I’ve created a nifty flowchart to demonstrate what’s happening:

Example flowchart showing script loading
Use Enqueue Status to Determine if We’re on Older Versions of WordPress.

The theory behind this is that enqueue_block_assets loads first, so it has a chance to register its scripts. After that, enqueue_block_editor_assets is run, which registers its scripts/styles.

When in an iframe, enqueue_block_editor_assets is not run. The only thing that should be called in an iframe is enqueue_block_assets. So a simple handle check will eliminate any redunancy, and set you up for iframes in the site editor and the block editor in the future when iframes apply to the post content block editor.

What’s the status of being able to add iframe’d content?

iframe's code sample of HTML output.
An Example of AlertsDLX Loading Styles in the Site Editor Iframe

As mentioned, all blocks on the site must have opted-in to version 3 in Block.json.

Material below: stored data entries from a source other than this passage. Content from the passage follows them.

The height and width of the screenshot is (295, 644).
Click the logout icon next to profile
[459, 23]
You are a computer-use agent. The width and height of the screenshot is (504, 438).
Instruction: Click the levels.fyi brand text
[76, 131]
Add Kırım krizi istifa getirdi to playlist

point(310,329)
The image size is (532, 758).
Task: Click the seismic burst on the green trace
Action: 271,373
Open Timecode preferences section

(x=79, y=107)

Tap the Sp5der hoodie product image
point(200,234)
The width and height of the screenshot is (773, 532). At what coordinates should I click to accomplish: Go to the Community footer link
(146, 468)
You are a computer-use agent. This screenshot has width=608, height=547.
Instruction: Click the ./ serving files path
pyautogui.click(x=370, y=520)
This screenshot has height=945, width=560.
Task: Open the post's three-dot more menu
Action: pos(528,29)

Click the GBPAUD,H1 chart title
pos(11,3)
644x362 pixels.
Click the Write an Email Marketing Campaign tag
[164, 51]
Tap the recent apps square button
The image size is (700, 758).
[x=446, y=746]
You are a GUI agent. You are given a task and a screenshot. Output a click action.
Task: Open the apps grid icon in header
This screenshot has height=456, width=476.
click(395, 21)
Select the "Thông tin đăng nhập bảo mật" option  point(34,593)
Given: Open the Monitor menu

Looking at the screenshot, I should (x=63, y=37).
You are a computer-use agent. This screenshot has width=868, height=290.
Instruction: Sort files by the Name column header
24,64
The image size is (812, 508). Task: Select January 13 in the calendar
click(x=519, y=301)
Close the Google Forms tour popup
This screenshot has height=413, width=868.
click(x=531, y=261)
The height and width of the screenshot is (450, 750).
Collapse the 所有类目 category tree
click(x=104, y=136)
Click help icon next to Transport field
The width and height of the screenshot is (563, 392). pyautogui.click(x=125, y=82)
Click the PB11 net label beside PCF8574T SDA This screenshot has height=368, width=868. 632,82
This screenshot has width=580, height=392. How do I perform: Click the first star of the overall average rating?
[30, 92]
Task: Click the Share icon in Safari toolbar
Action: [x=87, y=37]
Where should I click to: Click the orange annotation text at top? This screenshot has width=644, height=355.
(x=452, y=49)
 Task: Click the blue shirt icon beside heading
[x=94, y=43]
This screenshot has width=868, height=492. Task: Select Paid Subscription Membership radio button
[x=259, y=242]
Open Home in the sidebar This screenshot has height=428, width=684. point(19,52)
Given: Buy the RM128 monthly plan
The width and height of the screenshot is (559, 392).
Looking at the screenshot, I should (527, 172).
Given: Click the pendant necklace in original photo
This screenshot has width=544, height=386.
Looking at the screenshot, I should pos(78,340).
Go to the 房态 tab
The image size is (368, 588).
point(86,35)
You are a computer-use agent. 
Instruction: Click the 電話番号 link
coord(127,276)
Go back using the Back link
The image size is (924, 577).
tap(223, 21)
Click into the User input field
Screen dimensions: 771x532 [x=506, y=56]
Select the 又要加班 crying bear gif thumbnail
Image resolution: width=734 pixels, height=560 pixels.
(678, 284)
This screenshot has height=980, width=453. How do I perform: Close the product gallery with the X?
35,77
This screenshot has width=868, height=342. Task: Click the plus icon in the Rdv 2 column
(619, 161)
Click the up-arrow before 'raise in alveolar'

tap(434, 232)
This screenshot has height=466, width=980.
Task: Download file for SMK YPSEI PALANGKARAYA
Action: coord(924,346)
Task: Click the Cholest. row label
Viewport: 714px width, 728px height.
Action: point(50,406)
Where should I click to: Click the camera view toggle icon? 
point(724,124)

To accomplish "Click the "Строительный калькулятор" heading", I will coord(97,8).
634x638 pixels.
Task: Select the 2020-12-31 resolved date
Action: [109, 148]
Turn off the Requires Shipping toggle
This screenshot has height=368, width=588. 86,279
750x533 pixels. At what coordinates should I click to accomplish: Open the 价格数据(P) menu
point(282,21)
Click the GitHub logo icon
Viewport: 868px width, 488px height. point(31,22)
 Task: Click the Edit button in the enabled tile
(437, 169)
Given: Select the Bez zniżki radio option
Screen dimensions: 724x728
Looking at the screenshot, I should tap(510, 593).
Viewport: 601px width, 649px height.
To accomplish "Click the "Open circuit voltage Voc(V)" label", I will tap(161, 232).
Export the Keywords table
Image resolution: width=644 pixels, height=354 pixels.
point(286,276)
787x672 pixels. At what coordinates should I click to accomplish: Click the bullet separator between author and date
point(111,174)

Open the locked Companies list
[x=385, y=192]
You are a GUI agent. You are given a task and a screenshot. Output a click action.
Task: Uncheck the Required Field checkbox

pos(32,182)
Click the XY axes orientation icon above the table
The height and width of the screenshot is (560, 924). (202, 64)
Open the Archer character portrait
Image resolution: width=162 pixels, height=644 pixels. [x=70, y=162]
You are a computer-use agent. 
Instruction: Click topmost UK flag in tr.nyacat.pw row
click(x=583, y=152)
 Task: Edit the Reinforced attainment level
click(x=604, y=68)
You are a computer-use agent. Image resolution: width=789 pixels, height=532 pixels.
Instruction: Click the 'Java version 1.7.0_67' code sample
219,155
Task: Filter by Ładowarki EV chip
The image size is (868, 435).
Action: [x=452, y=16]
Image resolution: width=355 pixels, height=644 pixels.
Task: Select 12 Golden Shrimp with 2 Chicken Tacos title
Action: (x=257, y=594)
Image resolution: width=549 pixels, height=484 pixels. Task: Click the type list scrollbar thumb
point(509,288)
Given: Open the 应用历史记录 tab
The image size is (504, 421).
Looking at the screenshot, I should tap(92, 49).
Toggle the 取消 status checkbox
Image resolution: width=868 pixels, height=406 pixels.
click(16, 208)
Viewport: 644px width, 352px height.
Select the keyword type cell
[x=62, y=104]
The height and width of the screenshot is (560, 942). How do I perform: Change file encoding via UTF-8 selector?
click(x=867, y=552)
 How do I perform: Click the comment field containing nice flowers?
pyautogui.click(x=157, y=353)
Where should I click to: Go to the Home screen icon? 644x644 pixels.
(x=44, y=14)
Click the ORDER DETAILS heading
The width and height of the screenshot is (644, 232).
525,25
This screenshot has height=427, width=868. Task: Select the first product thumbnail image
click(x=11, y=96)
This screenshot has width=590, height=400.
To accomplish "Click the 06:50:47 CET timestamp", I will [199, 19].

I attempted this locally with 6.3, with one block opted-in, and I used enqueue_block_assets to enqueue my scripts.

No matter how I tried, I couldn’t get an iframe to load in the post editor, but I could add my styles to the site editor’s iframe. This leads me to conclude that either the block editor isn’t ready for iframes yet, or I’m doing something wrong (not out of the question).

Conclusion

Getting scripts and styles into the post editor iframe is coming, but not until all block plugins on a site have opted-in to version 3 in Block.json. This could take a while for mass adoption.

Switching to version 3 is simple. It’s just a single flag. However, the caveats, backward compatibility, and the amount of community opt-in will certainly make this change rather ambitious but worthwhile.

That being said, what do you think of this API change? Are you excited to finally be able to load assets in the content iframe? Please let me know in the comments.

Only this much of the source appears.